Data records

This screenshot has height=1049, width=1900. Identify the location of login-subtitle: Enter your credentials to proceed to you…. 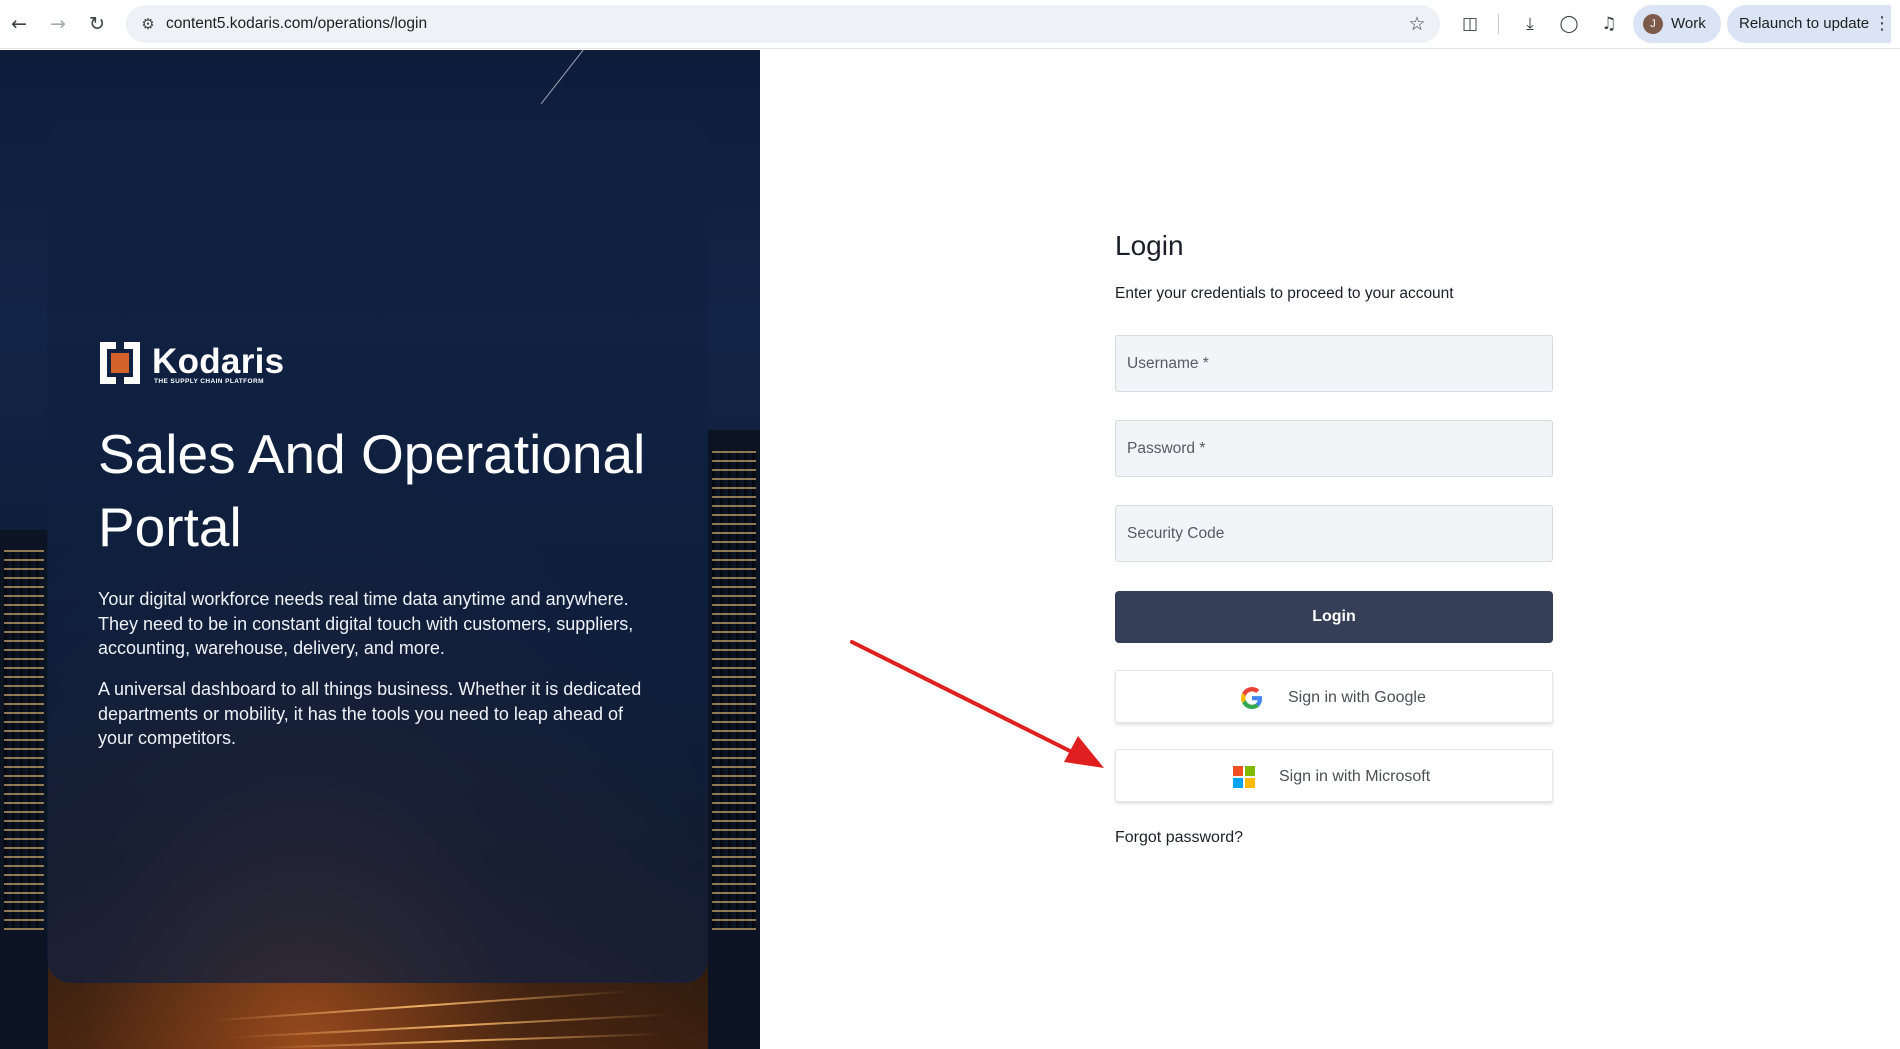
(1284, 294).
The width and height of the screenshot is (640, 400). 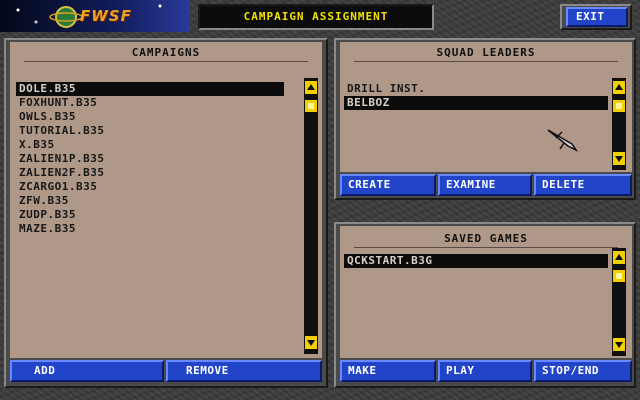 What do you see at coordinates (244, 371) in the screenshot?
I see `remove-button: REMOVE` at bounding box center [244, 371].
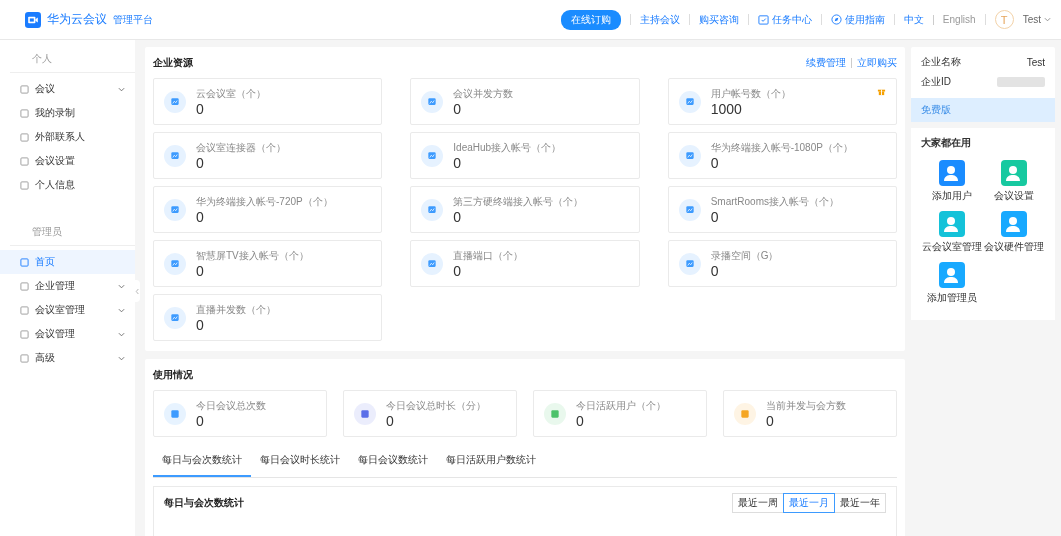  Describe the element at coordinates (68, 334) in the screenshot. I see `menu-item: 会议管理` at that location.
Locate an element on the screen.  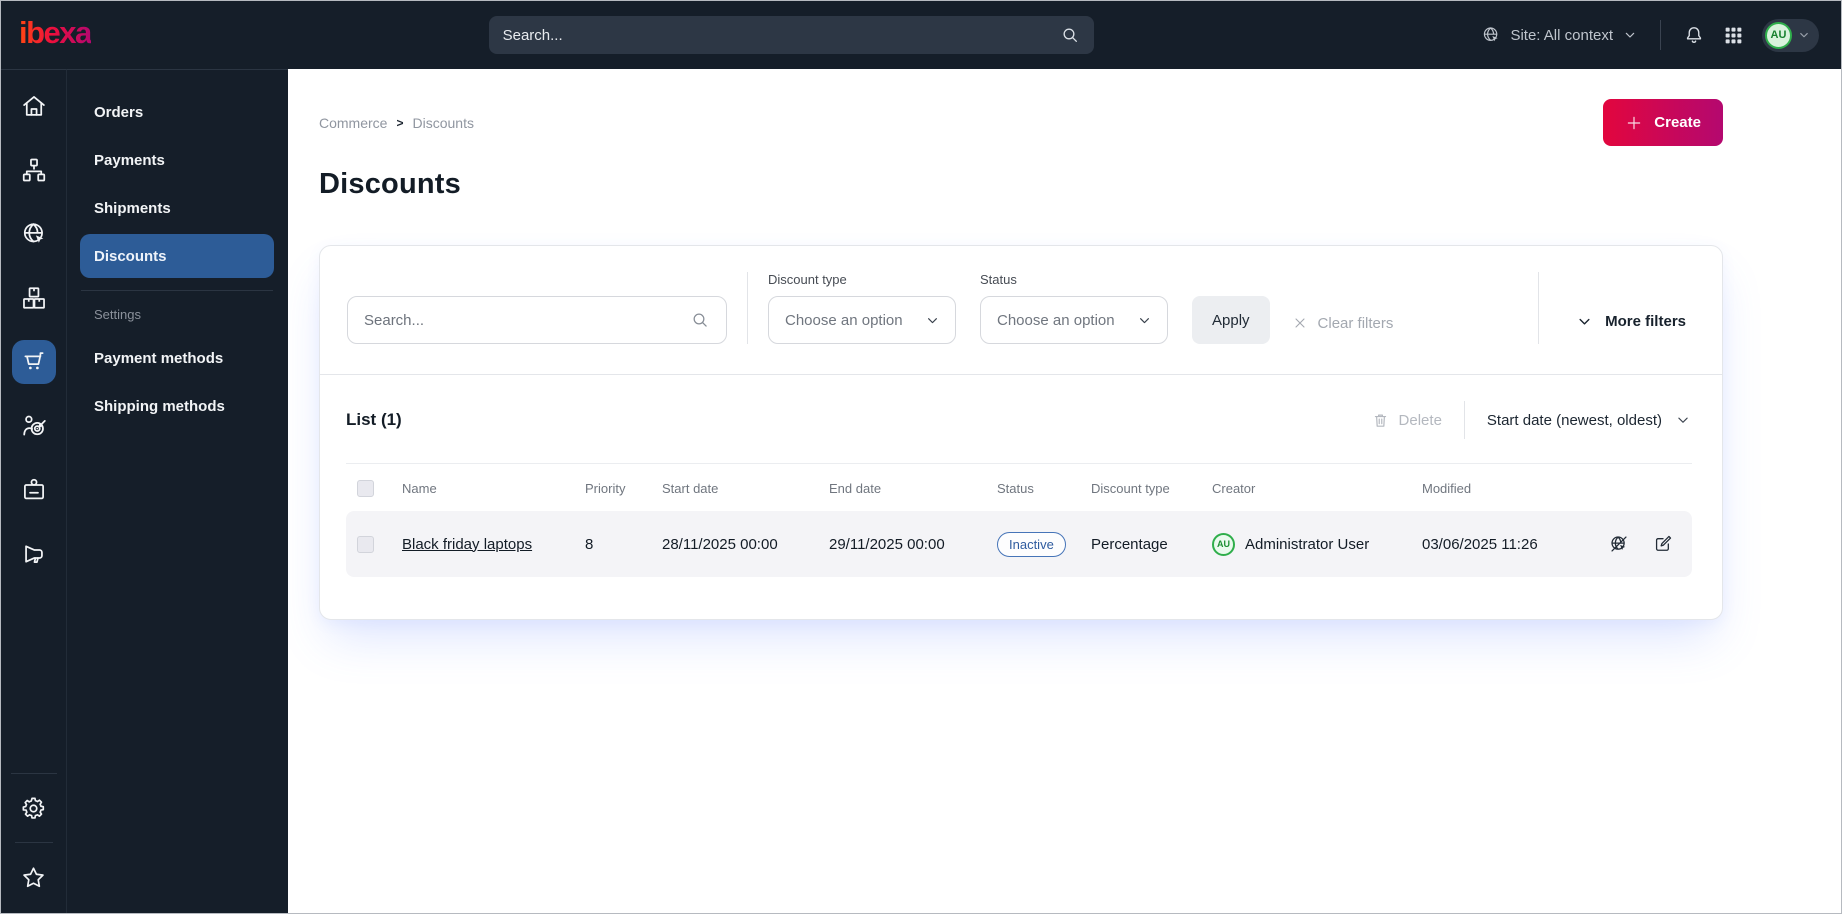
apps-grid-icon is located at coordinates (1734, 36).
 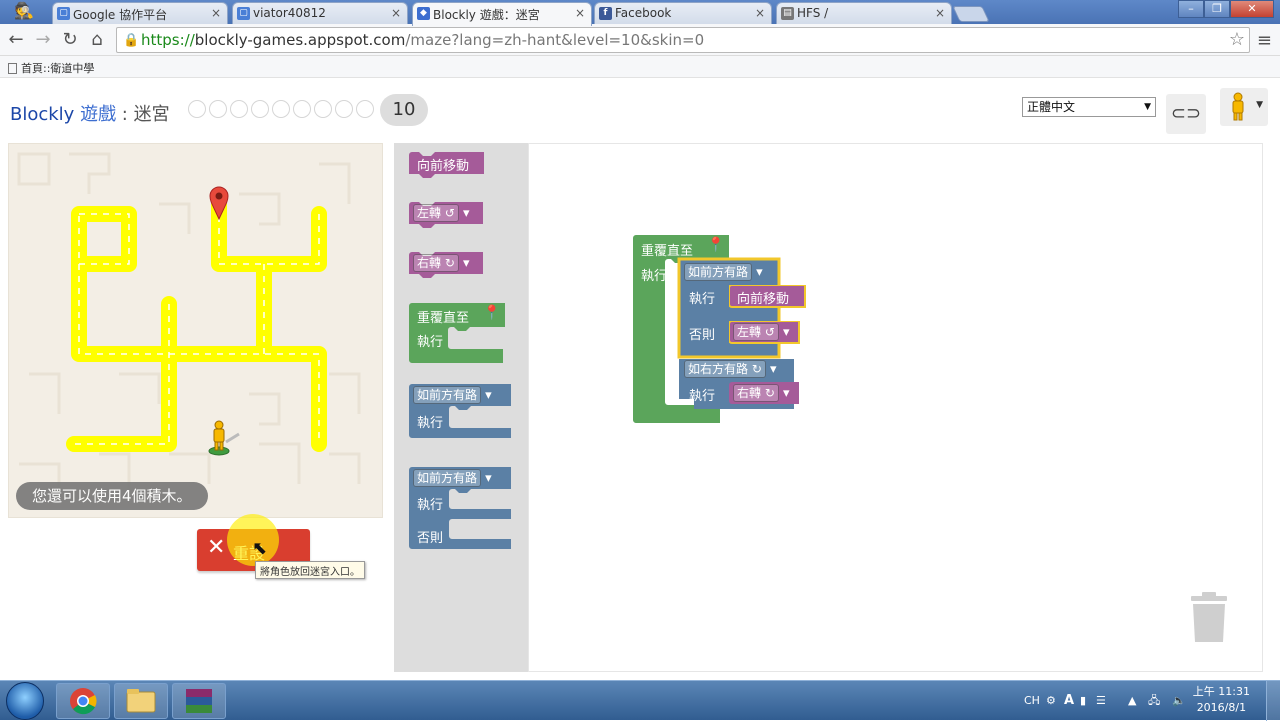 I want to click on ime-icon: ⚙, so click(x=1051, y=701).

▶ [Aim of the task] Please lay out the entries from the start through the line containing "(1284, 294).", inclusive, as a JSON list of strings, one per line, skipping blank lines. Omit the pictures.

▶ [Exercise response]
[
  "This screenshot has height=1049, width=1900. Identify the location of login-subtitle: Enter your credentials to proceed to you…. ",
  "(1284, 294)."
]